Oggi  proponiamo l’intervista a Giovanni Bonatti, operatore pastorale nella parrocchia di  S. Lorenzo d. m. di  Canalnovo e studente del terzo anno.

D: per prima cosa, raccontaci come sei arrivato alla nostra scuola.

R: La prima ad iscriversi è stata mia moglie e tutte le sere, quando tornava da lezione, mi raccontava cosa aveva imparato e cercava di comunicarmi le sensazioni che viveva. Un po’ alla volta mi rendevo conto che ciò che sapevo era frutto di elaborazioni personali basate su conoscenze molto approssimative, e che molte delle contraddizioni che rilevavo nel mio sguardo sulla Chiesa, derivavano forse dalla mia ignoranza.

Era però impossibile conciliare i miei orari di lavoro con quelli della scuola. Quando la scuola ha cambiato l’orario delle lezioni, mi sono potuto iscrivere.

Certo serve un po’ di organizzazione, e non sempre riesco ad essere presente a tutte le lezioni e a sostenere tutti gli esami previsti. Questo però non costituisce un problema grazie alla disponibilità dei docenti  e del direttore stesso, che danno la possibilità di diluire lo studio secondo i tempi e le esigenze di ognuno.

D: sei al terzo anno, cosa ti sta dando quest’esperienza?

R: Tante cose.

Sicuramente sto trovando un equilibrio tra il mio sentire ed il mio pensare riguardo alla Fede: ciò che sento non è frutto di suggestioni, ma ha una credibile base e conferma nelle Scritture e nella Tradizione.

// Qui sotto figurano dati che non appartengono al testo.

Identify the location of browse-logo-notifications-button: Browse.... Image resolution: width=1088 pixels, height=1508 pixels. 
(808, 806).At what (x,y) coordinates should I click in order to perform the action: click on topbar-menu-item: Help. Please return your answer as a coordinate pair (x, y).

Poi, approfondire la conoscenza dei fondamenti del mio credere, mi consente di correggere alcune mie convinzioni e di indirizzare meglio la mia ricerca personale. Questo ha riflessi sulla mia vita di cristiano adulto, che si deve confrontare con i problemi di tutti i giorni, per i quali non è più sufficiente una formazione ricevuta da bambino.

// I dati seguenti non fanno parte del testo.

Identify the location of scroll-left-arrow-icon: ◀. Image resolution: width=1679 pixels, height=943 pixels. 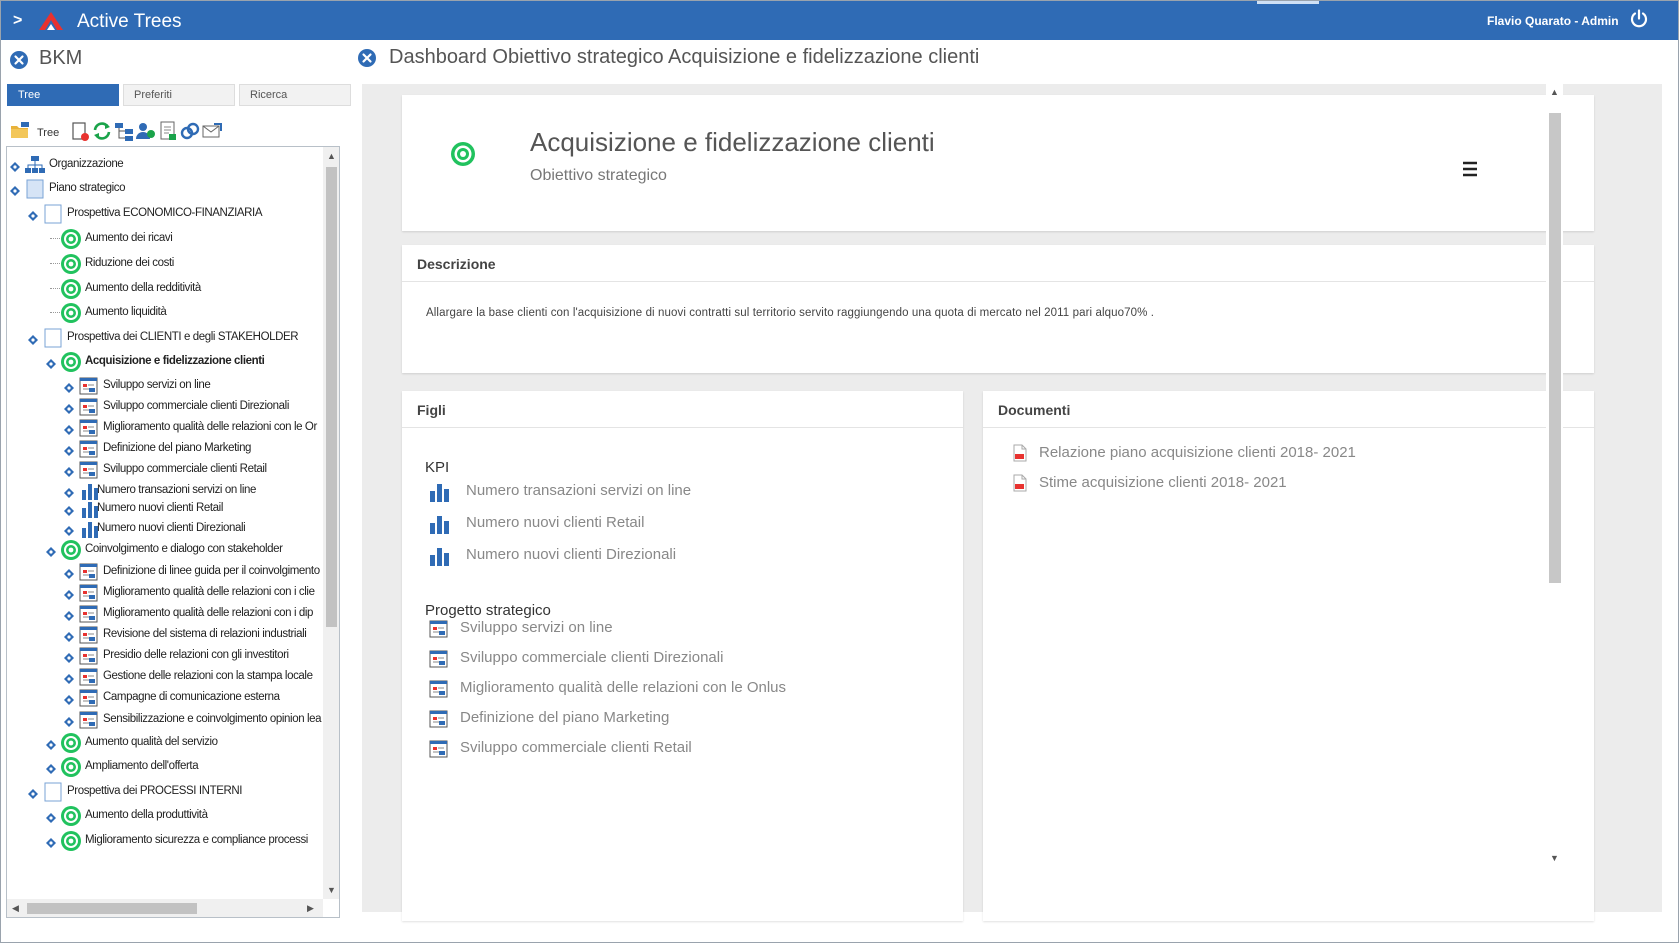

Un’ altra cosa che mi piace è la possibilità di parlare della Fede con altre persone con naturalezza e libertà, senza temere di essere frainteso o, peggio, giudicato, con l’ opportunità di comprendere meglio se stessi ed eventualmente correggersi.

A tutto questo si aggiunge il clima accogliente e gioioso che si respira nella scuola, che fa sì che si annullino le differenze di età, di esperienza  scolastica e mentalità, per lasciar spazio alla relazione umana ed al piacere di stare insieme.

Per me rappresenta, in sintesi, un percorso, un’esperienza che toglie la mia fede da una dimensione di ricerca esclusivamente privata, personale, per proiettarla in una dimensione comunitaria di scambio e di crescita reciproci.